Request: Recast the rows starting at the beginning of the rows and ending at the line containing "tap(146, 291)" as a numbered list, leaving out blank lines.

- - -

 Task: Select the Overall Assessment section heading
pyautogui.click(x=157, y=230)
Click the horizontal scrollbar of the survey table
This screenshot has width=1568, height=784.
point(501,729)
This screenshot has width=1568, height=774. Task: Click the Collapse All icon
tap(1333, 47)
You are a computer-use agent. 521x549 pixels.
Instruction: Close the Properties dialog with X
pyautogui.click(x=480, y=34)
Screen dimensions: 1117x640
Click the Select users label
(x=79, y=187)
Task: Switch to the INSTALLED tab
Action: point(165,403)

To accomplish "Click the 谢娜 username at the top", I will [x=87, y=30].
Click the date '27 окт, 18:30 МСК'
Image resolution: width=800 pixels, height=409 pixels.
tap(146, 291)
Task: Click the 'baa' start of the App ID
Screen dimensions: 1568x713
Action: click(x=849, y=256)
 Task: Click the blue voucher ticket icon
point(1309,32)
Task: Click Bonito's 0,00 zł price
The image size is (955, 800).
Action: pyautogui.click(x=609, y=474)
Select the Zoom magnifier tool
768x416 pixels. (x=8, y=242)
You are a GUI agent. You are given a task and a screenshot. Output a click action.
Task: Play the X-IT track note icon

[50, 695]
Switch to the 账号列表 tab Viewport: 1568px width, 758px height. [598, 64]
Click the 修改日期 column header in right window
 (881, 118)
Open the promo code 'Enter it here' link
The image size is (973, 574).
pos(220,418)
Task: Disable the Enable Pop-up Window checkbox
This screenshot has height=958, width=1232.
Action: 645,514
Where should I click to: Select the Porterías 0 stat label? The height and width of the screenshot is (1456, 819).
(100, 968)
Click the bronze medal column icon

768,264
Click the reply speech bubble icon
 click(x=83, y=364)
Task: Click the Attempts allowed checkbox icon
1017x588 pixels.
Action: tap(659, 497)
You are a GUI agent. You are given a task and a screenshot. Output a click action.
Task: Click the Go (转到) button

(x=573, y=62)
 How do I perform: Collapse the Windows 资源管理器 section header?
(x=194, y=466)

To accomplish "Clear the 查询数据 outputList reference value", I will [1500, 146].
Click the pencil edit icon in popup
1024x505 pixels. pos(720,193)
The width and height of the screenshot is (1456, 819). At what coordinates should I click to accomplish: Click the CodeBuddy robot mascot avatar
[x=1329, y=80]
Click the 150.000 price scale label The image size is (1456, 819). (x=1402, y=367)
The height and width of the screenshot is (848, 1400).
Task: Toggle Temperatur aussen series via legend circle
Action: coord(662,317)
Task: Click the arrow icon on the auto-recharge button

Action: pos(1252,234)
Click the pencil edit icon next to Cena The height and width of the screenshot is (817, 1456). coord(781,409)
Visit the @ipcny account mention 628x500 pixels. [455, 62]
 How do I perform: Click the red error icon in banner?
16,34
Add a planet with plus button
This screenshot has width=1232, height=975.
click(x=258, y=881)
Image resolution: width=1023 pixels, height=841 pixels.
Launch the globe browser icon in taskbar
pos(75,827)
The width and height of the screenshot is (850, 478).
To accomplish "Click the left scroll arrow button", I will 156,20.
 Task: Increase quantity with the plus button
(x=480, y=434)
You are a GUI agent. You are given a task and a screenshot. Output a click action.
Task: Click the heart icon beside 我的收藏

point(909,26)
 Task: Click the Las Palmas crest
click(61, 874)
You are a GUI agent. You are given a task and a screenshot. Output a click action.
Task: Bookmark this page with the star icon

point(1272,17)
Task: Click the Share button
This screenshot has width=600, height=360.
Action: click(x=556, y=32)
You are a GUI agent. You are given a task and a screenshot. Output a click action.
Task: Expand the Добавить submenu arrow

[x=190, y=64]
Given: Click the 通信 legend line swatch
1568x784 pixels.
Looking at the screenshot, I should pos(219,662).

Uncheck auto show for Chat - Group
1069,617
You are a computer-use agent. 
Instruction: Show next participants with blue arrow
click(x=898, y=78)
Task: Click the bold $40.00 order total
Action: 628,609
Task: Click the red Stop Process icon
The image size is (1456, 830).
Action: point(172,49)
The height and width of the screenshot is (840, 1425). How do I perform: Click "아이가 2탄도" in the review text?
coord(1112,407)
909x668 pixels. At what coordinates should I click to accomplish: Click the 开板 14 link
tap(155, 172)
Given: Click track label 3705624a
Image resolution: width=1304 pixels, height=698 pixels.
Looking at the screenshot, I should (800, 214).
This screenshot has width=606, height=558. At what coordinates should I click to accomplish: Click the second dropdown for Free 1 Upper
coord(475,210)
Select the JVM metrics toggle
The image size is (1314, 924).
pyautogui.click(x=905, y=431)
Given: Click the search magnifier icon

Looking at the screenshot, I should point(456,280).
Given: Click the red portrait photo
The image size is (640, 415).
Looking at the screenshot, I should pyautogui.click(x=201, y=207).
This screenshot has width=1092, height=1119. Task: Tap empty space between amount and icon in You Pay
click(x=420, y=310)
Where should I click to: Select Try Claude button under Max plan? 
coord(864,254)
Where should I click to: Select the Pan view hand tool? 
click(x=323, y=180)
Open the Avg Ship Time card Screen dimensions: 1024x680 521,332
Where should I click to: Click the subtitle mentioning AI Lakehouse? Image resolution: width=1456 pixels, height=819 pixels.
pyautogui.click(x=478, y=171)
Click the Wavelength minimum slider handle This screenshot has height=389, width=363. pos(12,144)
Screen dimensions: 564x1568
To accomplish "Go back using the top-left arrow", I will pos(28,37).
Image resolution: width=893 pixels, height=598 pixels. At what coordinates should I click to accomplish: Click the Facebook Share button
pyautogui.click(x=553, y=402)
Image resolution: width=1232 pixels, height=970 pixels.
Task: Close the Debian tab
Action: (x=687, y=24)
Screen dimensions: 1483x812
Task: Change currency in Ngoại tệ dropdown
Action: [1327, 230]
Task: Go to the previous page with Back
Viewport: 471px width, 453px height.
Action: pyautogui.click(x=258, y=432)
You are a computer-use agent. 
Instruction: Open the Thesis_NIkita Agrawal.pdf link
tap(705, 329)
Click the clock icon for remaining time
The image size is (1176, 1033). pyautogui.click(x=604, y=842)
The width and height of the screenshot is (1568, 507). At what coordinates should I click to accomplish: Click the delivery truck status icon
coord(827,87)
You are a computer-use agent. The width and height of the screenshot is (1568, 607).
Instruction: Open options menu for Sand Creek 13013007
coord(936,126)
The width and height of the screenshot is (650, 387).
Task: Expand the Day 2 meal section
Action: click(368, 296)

- - -

Exercise output:
1.  Task: Select the Overall Assessment section heading
2. pyautogui.click(x=157, y=230)
3. Click the horizontal scrollbar of the survey table
4. This screenshot has width=1568, height=784.
5. point(501,729)
6. This screenshot has width=1568, height=774. Task: Click the Collapse All icon
7. tap(1333, 47)
8. You are a computer-use agent. 521x549 pixels.
9. Instruction: Close the Properties dialog with X
10. pyautogui.click(x=480, y=34)
11. Screen dimensions: 1117x640
12. Click the Select users label
13. (x=79, y=187)
14. Task: Switch to the INSTALLED tab
15. Action: point(165,403)
16. To accomplish "Click the 谢娜 username at the top", I will [x=87, y=30].
17. Click the date '27 окт, 18:30 МСК'
18. Image resolution: width=800 pixels, height=409 pixels.
19. tap(146, 291)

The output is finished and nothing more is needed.